John George Miles
Quick Facts
Biography
John George Miles (17 Jan 1838 – 20 December 1884) was a 19th-century Member of Parliament in Nelson, New Zealand.
Miles was born in 1838 in Finsbury, London, the son of John Hamilton Miles and Mary Smith. He arrived in Nelson, New Zealand around 1853 and farmed near the town. He married Alice Harriott Smith on 20 September 1860 at Spring Grove (located between Brightwater and Wakefield), Waimea, New Zealand. Their son Bramston Hamilton Miles was born on 22 February 1863, but his wife died three weeks later from childbirth complications on 14 March.
He represented the Waimea electorate from 1864 to January 1866, when he retired. The 1865 parliamentary session had already finished on 30 October, and in early December, Miles addressed a public meeting reviewing his term as the electorate's representative, and saying goodbye to his constituents, as he planned to spend the next two years in England. He offered to be their representative again upon his return. He had promised his dying wife to take their son to England, so that he could be brought up by her parents and siblings.

◆ ACTION ITEM A ◆
Reproduce the passage of the John George Miles biography starting at "He represented the" and ending at "parents and siblings.", word for word.
◆ ACTION ITEM B ◆
Take the John George Miles biography further, beginning right after its final sentence.

◆ DATASET RECORDS ◆
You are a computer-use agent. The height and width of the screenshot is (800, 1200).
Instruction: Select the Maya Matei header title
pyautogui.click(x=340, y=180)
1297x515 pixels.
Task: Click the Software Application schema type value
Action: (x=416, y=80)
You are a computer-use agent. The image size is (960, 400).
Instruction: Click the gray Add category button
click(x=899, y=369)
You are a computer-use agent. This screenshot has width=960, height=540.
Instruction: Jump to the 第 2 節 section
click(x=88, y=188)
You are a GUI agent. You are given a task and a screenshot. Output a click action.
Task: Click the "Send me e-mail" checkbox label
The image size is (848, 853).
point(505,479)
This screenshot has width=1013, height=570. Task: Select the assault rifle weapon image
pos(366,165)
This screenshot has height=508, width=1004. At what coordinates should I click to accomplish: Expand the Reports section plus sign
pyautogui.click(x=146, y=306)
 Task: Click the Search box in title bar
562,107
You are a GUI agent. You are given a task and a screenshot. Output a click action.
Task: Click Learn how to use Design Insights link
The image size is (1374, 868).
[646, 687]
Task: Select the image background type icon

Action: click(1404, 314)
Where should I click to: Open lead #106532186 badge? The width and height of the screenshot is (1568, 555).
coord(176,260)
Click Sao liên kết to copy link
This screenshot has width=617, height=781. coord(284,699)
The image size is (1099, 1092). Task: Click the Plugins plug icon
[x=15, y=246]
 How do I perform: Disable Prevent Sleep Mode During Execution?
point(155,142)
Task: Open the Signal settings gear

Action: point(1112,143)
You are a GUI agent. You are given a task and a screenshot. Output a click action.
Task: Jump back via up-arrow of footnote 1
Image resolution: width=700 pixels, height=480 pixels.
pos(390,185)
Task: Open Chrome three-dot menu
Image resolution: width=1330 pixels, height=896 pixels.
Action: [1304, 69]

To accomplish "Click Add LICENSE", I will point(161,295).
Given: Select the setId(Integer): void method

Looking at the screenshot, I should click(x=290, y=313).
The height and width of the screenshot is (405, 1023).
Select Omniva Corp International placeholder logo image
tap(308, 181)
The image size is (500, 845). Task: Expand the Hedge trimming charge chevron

◆ EXERCISE ANSWER A ◆
He represented the Waimea electorate from 1864 to January 1866, when he retired. The 1865 parliamentary session had already finished on 30 October, and in early December, Miles addressed a public meeting reviewing his term as the electorate's representative, and saying goodbye to his constituents, as he planned to spend the next two years in England. He offered to be their representative again upon his return. He had promised his dying wife to take their son to England, so that he could be brought up by her parents and siblings.

◆ EXERCISE ANSWER B ◆
Miles and his son left the country on the Asterope for England on 29 December 1865 from Wellington. Miles returned to New Zealand on the Electra, which arrived in Wellington on 22 October 1867, and continued to Nelson on the Rangitoto.
He moved to Melbourne, Victoria, where in January 1872, he was secretary pro tem of the newly established South Melbourne Gas Company. On 18 May 1872, he married Maria Matilda Downer at St James Cathedral. They had a son, Charles Henry Valentine Miles, the following year, but he died on 11 March 1874 aged 13 months; at the time, the family was living at Emerald Hill. By 1877, he was an accountant, land, and commission agent. In March 1883, Miles was appointed secretary at the Austin Hospital for Incurables; by then, they were living in Prahran. Miles died at Prahran on 20 December 1884. He was a fellow of the Royal Geographical Society.